Okay, tons of great questions! I'd recommend reading over at lalecheleague.org/FAQ/milkstorage.html

And your description of the milk is perfect. It always looks three-layered. It helps if you understand a scientific term called "colloid". Milk is a colloid. This means that it is made of a whole bunch of solid particles suspended in a liquid (water). Milk isn't really a liquid, water is a liquid, milk is water and the solids suspended in it. These solids are all intermixed when they come out of the breast, but after settling they will separate based on their relative densities, so the fat floats on the water and the other solids sink to the bottom as they are denser than water. Cow's milk does this too, but commercially you get 'homogenized' milk, which means that they put it through a process that keeps it from separating like this. But if you buy whole fat yogurt (brown cow brand is my favorite) you'll see that there is a layer of fat on the top.

Some people freeze their milk in little breastmilk baggies. Others in glass bottles, I did mine in Medela breastmilk storage bottles. All of these systems have advantages/disadvantages. And they are all quite acceptable and produce usable milk upon thawing.

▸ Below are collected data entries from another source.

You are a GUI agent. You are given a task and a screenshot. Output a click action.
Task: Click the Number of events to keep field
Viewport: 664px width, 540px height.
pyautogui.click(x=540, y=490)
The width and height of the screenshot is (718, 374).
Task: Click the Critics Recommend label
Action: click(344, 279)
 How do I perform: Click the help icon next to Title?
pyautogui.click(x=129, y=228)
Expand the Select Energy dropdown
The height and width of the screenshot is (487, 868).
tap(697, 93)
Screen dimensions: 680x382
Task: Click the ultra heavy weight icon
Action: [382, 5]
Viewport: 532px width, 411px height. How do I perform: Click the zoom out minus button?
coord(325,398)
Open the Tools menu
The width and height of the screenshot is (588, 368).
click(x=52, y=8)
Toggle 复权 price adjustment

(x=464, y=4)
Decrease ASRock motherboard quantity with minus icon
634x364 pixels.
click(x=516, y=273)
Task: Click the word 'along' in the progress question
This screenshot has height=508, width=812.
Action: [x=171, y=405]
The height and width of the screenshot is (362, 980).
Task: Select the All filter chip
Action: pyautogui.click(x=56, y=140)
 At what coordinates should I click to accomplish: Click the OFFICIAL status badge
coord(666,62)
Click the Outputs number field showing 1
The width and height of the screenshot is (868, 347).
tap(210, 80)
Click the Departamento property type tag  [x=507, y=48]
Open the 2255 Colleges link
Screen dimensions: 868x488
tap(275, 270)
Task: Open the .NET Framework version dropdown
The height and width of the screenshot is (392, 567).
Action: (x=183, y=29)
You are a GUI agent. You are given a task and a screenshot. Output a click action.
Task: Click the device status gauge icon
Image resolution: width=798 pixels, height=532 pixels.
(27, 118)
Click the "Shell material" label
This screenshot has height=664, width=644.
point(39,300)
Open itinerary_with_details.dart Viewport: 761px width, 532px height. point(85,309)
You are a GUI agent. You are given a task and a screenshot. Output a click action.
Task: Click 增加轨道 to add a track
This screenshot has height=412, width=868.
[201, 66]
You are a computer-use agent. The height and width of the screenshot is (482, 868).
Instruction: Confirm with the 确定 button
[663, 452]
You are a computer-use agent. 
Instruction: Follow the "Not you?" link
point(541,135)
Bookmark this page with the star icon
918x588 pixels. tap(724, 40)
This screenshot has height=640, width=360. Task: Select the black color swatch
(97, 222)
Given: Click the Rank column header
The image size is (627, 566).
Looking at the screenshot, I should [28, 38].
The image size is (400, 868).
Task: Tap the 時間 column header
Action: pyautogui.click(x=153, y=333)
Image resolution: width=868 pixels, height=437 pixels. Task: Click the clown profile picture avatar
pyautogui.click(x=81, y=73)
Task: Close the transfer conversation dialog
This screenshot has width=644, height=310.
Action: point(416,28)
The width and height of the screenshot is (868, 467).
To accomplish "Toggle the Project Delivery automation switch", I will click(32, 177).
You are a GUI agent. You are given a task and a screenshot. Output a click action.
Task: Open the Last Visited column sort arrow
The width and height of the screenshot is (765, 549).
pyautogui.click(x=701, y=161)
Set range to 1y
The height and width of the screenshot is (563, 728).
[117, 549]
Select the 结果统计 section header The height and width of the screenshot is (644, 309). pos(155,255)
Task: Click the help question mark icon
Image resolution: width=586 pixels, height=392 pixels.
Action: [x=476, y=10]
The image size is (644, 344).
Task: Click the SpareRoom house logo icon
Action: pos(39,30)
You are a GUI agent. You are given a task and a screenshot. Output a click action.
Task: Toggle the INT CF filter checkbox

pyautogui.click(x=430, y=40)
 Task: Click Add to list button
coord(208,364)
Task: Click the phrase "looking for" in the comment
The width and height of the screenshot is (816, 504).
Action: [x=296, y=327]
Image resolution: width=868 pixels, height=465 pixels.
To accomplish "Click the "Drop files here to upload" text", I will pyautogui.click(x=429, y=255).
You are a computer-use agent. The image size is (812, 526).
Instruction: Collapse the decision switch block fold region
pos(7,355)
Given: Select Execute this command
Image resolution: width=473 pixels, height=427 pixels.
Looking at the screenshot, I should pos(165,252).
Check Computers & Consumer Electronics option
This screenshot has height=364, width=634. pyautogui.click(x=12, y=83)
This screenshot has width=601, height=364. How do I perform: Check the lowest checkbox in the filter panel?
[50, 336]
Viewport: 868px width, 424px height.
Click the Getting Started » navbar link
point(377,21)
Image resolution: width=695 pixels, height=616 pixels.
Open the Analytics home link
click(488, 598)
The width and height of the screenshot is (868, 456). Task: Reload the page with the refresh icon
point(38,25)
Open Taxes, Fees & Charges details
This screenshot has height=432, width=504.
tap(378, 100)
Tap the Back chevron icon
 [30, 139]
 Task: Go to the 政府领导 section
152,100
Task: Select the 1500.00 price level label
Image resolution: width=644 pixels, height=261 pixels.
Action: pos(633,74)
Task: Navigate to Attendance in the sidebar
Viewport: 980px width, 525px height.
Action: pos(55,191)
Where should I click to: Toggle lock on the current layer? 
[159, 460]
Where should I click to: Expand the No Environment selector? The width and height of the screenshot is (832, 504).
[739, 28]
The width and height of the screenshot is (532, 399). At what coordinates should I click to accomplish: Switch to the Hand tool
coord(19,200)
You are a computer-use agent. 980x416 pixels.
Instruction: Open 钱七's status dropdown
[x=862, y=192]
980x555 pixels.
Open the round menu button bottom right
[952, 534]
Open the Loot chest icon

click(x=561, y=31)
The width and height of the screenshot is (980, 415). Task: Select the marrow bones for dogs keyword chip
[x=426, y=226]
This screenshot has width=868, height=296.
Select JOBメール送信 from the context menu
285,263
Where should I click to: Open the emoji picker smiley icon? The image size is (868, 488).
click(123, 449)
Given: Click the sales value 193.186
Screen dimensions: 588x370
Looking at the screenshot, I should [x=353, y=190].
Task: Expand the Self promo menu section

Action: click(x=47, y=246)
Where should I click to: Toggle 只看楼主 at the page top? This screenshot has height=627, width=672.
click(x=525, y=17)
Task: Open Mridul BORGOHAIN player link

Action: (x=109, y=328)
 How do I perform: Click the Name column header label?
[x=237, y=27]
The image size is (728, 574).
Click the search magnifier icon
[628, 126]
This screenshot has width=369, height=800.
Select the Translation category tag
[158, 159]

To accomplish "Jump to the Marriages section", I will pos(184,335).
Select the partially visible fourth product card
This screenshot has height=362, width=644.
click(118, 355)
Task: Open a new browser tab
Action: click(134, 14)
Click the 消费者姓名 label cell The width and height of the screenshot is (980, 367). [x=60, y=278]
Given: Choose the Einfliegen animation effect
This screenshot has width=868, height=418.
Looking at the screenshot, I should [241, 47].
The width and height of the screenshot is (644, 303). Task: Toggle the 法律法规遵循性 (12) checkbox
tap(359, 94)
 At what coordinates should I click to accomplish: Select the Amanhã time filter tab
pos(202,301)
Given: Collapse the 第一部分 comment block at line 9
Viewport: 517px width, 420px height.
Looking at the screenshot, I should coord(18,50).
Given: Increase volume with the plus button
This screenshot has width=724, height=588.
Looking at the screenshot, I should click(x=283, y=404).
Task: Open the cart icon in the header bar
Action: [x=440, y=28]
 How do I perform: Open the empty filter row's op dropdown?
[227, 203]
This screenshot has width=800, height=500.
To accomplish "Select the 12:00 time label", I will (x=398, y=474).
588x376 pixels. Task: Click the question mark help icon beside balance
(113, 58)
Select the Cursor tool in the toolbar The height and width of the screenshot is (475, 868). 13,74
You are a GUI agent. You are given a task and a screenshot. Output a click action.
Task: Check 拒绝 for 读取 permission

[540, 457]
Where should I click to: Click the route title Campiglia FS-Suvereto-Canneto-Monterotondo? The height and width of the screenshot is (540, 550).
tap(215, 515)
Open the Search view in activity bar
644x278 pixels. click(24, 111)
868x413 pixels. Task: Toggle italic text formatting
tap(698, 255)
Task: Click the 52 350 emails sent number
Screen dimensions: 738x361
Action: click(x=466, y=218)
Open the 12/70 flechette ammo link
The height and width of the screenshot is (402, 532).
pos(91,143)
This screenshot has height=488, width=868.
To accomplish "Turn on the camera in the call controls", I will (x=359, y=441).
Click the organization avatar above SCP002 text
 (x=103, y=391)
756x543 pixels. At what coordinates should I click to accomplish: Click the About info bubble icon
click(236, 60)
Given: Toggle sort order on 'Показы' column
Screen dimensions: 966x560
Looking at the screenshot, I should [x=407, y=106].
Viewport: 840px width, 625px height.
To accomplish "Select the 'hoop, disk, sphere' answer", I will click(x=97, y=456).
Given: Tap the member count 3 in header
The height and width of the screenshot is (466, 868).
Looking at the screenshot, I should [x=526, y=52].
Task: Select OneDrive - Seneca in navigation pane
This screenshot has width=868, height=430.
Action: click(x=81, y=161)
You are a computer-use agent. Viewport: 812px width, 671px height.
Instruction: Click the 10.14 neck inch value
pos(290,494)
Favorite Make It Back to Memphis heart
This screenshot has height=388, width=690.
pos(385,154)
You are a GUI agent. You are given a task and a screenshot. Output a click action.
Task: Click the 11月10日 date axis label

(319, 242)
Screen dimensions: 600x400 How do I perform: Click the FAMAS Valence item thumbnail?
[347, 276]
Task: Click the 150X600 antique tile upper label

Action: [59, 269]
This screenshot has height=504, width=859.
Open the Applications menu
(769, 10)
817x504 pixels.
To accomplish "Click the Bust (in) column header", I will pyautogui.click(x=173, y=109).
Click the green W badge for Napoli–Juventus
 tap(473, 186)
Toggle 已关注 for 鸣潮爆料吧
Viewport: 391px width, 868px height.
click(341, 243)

You should thaw in a bath of hot water. I used to fill my bathroom sink with hot water and float the bottle in it. Have to make sure the cap is on well so it doesn't leak into the bath as it thaws. Other people just float in a coffee cup. This works well too. Never microwave it, you'll kill the immune cells and antioxidants and denature the proteins.

All right, I have to get back to work









Good Luck to your friend!


----------



## theresa_caine (Nov 13, 2005)

http://www.mother-2-mother.com/storemilk.htm

HTH!


----------



## JoshuasMommy (Feb 19, 2004)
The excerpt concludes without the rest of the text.